## TASK INPUT
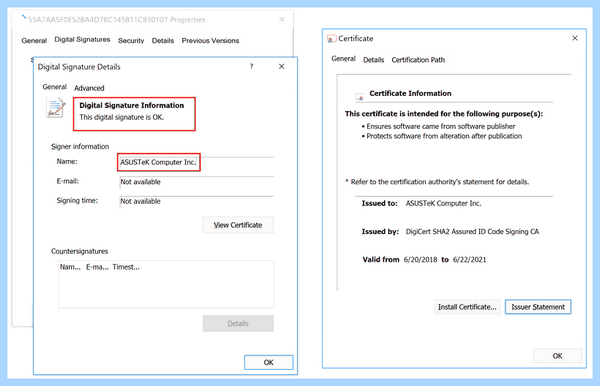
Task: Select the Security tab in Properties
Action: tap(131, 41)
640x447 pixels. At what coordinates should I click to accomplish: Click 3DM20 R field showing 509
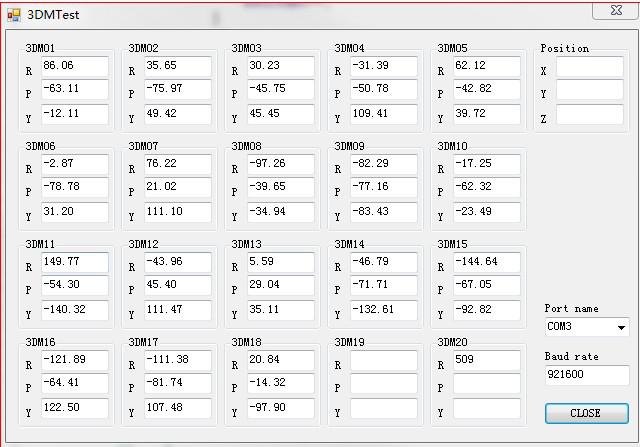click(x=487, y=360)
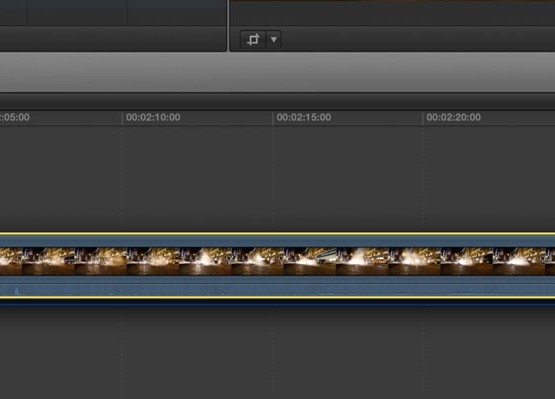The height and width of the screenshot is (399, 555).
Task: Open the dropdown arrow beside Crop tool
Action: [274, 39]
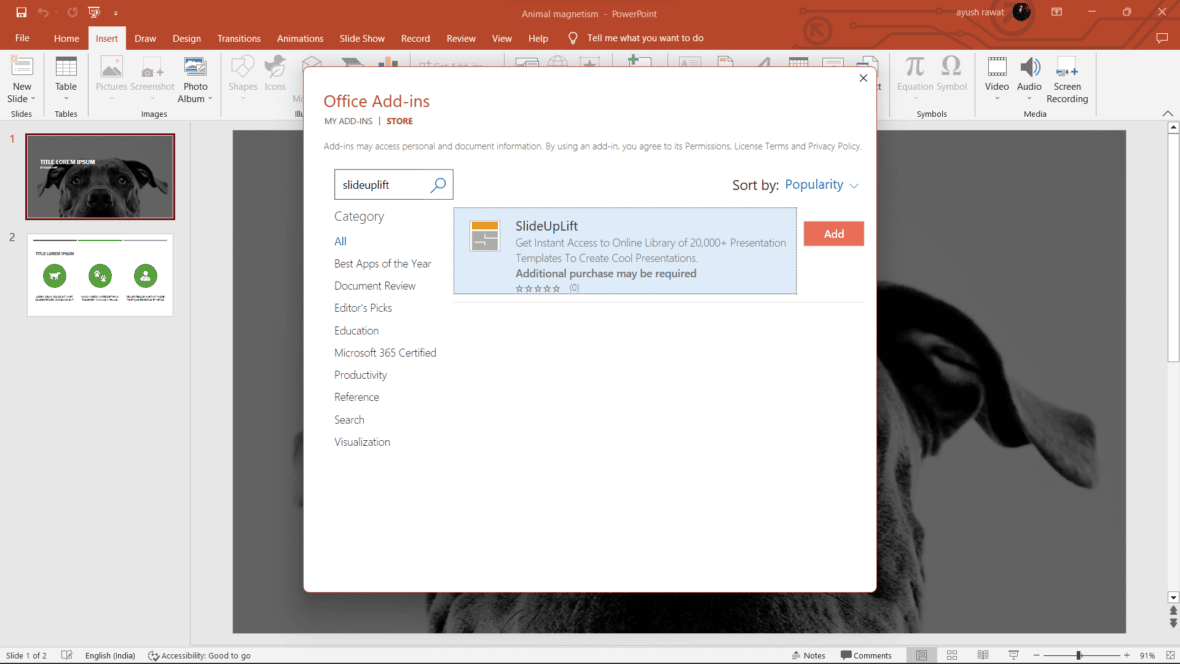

## EXERCISE AIM
Verbatim output, no pictures: the line holding "640x447 pixels. At" and all lines after it through the last line of the material, with nothing else.

## REPLY
640x447 pixels. At what coordinates should I click to accomplish: Click 3DM20 R field showing 509
click(x=487, y=360)
The height and width of the screenshot is (399, 555).
Task: Open the dropdown arrow beside Crop tool
Action: [274, 39]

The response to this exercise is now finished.